#### To do
Repeat the listing below word for word, leaving nothing out.

#### Materials provided

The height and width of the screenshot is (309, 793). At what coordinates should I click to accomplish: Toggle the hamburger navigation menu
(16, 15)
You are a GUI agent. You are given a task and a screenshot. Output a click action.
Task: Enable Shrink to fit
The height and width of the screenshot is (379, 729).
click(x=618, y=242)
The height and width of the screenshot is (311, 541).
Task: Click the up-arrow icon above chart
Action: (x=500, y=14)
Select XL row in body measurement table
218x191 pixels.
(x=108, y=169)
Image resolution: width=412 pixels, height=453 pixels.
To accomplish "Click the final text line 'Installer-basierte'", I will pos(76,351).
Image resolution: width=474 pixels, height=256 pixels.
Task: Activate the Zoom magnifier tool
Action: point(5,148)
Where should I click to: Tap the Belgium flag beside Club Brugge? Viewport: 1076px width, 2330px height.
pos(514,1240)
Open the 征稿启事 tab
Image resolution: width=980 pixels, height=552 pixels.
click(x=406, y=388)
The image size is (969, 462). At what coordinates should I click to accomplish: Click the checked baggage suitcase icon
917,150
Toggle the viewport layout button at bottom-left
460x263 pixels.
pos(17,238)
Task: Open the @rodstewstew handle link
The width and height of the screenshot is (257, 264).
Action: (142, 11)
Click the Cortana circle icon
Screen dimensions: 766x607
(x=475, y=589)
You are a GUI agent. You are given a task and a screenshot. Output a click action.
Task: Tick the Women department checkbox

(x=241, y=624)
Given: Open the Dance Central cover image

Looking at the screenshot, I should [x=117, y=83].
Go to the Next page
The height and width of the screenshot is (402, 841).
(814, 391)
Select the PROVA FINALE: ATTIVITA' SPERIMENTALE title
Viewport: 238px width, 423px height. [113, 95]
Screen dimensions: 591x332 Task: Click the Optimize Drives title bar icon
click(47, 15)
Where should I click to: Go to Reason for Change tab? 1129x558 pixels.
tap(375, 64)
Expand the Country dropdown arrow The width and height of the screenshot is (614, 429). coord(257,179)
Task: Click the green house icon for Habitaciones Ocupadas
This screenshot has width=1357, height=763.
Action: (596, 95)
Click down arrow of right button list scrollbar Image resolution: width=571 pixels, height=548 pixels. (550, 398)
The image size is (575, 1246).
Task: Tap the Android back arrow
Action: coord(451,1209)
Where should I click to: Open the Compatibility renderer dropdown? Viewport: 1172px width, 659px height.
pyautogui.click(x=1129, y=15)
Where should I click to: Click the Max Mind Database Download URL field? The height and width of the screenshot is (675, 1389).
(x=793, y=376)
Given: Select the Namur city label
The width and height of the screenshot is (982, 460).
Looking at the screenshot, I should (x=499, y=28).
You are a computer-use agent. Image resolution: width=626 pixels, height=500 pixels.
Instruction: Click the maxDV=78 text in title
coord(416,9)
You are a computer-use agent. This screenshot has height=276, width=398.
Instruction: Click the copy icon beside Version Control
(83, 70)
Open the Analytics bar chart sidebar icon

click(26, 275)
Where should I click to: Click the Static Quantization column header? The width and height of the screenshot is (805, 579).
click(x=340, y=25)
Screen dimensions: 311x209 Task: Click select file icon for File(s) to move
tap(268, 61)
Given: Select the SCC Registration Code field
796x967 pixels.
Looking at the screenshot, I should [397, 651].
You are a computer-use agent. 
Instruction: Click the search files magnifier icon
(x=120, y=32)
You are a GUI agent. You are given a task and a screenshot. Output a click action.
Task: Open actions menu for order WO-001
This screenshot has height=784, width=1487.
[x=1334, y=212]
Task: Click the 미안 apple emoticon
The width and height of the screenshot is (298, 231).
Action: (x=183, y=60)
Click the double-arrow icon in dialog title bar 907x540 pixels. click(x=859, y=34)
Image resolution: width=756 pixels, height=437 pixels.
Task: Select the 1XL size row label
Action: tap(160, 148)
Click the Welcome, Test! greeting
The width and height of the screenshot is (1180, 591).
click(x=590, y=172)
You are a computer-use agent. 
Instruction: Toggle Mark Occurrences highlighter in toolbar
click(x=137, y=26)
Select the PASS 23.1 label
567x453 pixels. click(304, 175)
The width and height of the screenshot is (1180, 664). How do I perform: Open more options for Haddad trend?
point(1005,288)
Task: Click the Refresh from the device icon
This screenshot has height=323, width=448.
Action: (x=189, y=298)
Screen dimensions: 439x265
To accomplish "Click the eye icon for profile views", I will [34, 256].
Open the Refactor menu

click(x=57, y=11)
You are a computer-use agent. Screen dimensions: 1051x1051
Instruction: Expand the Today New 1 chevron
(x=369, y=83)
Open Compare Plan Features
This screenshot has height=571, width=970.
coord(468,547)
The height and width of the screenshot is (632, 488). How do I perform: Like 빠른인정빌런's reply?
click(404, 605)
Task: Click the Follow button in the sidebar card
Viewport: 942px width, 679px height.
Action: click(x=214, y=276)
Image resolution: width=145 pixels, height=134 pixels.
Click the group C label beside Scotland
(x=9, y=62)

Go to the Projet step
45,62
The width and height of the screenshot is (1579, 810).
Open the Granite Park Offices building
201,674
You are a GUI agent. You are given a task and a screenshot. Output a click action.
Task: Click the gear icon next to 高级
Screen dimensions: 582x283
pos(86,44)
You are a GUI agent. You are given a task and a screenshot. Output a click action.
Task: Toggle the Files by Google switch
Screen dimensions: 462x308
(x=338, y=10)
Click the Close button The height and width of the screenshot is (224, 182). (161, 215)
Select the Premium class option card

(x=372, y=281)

#### Answer to this problem
The height and width of the screenshot is (309, 793). At what coordinates should I click to accomplish: Toggle the hamburger navigation menu
(16, 15)
You are a GUI agent. You are given a task and a screenshot. Output a click action.
Task: Enable Shrink to fit
The height and width of the screenshot is (379, 729).
click(x=618, y=242)
The height and width of the screenshot is (311, 541).
Task: Click the up-arrow icon above chart
Action: (x=500, y=14)
Select XL row in body measurement table
218x191 pixels.
(x=108, y=169)
Image resolution: width=412 pixels, height=453 pixels.
To accomplish "Click the final text line 'Installer-basierte'", I will pos(76,351).
Image resolution: width=474 pixels, height=256 pixels.
Task: Activate the Zoom magnifier tool
Action: point(5,148)
Where should I click to: Tap the Belgium flag beside Club Brugge? Viewport: 1076px width, 2330px height.
pos(514,1240)
Open the 征稿启事 tab
Image resolution: width=980 pixels, height=552 pixels.
click(x=406, y=388)
The image size is (969, 462). At what coordinates should I click to accomplish: Click the checked baggage suitcase icon
917,150
Toggle the viewport layout button at bottom-left
460x263 pixels.
pos(17,238)
Task: Open the @rodstewstew handle link
The width and height of the screenshot is (257, 264).
Action: (142, 11)
Click the Cortana circle icon
Screen dimensions: 766x607
(x=475, y=589)
You are a GUI agent. You are given a task and a screenshot. Output a click action.
Task: Tick the Women department checkbox

(x=241, y=624)
Given: Open the Dance Central cover image

Looking at the screenshot, I should [x=117, y=83].
Go to the Next page
The height and width of the screenshot is (402, 841).
(814, 391)
Select the PROVA FINALE: ATTIVITA' SPERIMENTALE title
Viewport: 238px width, 423px height. [113, 95]
Screen dimensions: 591x332 Task: Click the Optimize Drives title bar icon
click(47, 15)
Where should I click to: Go to Reason for Change tab? 1129x558 pixels.
tap(375, 64)
Expand the Country dropdown arrow The width and height of the screenshot is (614, 429). coord(257,179)
Task: Click the green house icon for Habitaciones Ocupadas
This screenshot has width=1357, height=763.
Action: (596, 95)
Click down arrow of right button list scrollbar Image resolution: width=571 pixels, height=548 pixels. (550, 398)
The image size is (575, 1246).
Task: Tap the Android back arrow
Action: coord(451,1209)
Where should I click to: Open the Compatibility renderer dropdown? Viewport: 1172px width, 659px height.
pyautogui.click(x=1129, y=15)
Where should I click to: Click the Max Mind Database Download URL field? The height and width of the screenshot is (675, 1389).
(x=793, y=376)
Given: Select the Namur city label
The width and height of the screenshot is (982, 460).
Looking at the screenshot, I should (x=499, y=28).
You are a computer-use agent. Image resolution: width=626 pixels, height=500 pixels.
Instruction: Click the maxDV=78 text in title
coord(416,9)
You are a computer-use agent. This screenshot has height=276, width=398.
Instruction: Click the copy icon beside Version Control
(83, 70)
Open the Analytics bar chart sidebar icon

click(26, 275)
Where should I click to: Click the Static Quantization column header? The width and height of the screenshot is (805, 579).
click(x=340, y=25)
Screen dimensions: 311x209 Task: Click select file icon for File(s) to move
tap(268, 61)
Given: Select the SCC Registration Code field
796x967 pixels.
Looking at the screenshot, I should [397, 651].
You are a computer-use agent. 
Instruction: Click the search files magnifier icon
(x=120, y=32)
You are a GUI agent. You are given a task and a screenshot. Output a click action.
Task: Open actions menu for order WO-001
This screenshot has height=784, width=1487.
[x=1334, y=212]
Task: Click the 미안 apple emoticon
The width and height of the screenshot is (298, 231).
Action: (x=183, y=60)
Click the double-arrow icon in dialog title bar 907x540 pixels. click(x=859, y=34)
Image resolution: width=756 pixels, height=437 pixels.
Task: Select the 1XL size row label
Action: tap(160, 148)
Click the Welcome, Test! greeting
The width and height of the screenshot is (1180, 591).
click(x=590, y=172)
You are a computer-use agent. 
Instruction: Toggle Mark Occurrences highlighter in toolbar
click(x=137, y=26)
Select the PASS 23.1 label
567x453 pixels. click(304, 175)
The width and height of the screenshot is (1180, 664). How do I perform: Open more options for Haddad trend?
point(1005,288)
Task: Click the Refresh from the device icon
This screenshot has height=323, width=448.
Action: (x=189, y=298)
Screen dimensions: 439x265
To accomplish "Click the eye icon for profile views", I will [34, 256].
Open the Refactor menu

click(x=57, y=11)
You are a computer-use agent. Screen dimensions: 1051x1051
Instruction: Expand the Today New 1 chevron
(x=369, y=83)
Open Compare Plan Features
This screenshot has height=571, width=970.
coord(468,547)
The height and width of the screenshot is (632, 488). How do I perform: Like 빠른인정빌런's reply?
click(404, 605)
Task: Click the Follow button in the sidebar card
Viewport: 942px width, 679px height.
Action: click(x=214, y=276)
Image resolution: width=145 pixels, height=134 pixels.
Click the group C label beside Scotland
(x=9, y=62)

Go to the Projet step
45,62
The width and height of the screenshot is (1579, 810).
Open the Granite Park Offices building
201,674
You are a GUI agent. You are given a task and a screenshot. Output a click action.
Task: Click the gear icon next to 高级
Screen dimensions: 582x283
pos(86,44)
You are a GUI agent. You are given a task and a screenshot. Output a click action.
Task: Toggle the Files by Google switch
Screen dimensions: 462x308
(x=338, y=10)
Click the Close button The height and width of the screenshot is (224, 182). (161, 215)
Select the Premium class option card

(x=372, y=281)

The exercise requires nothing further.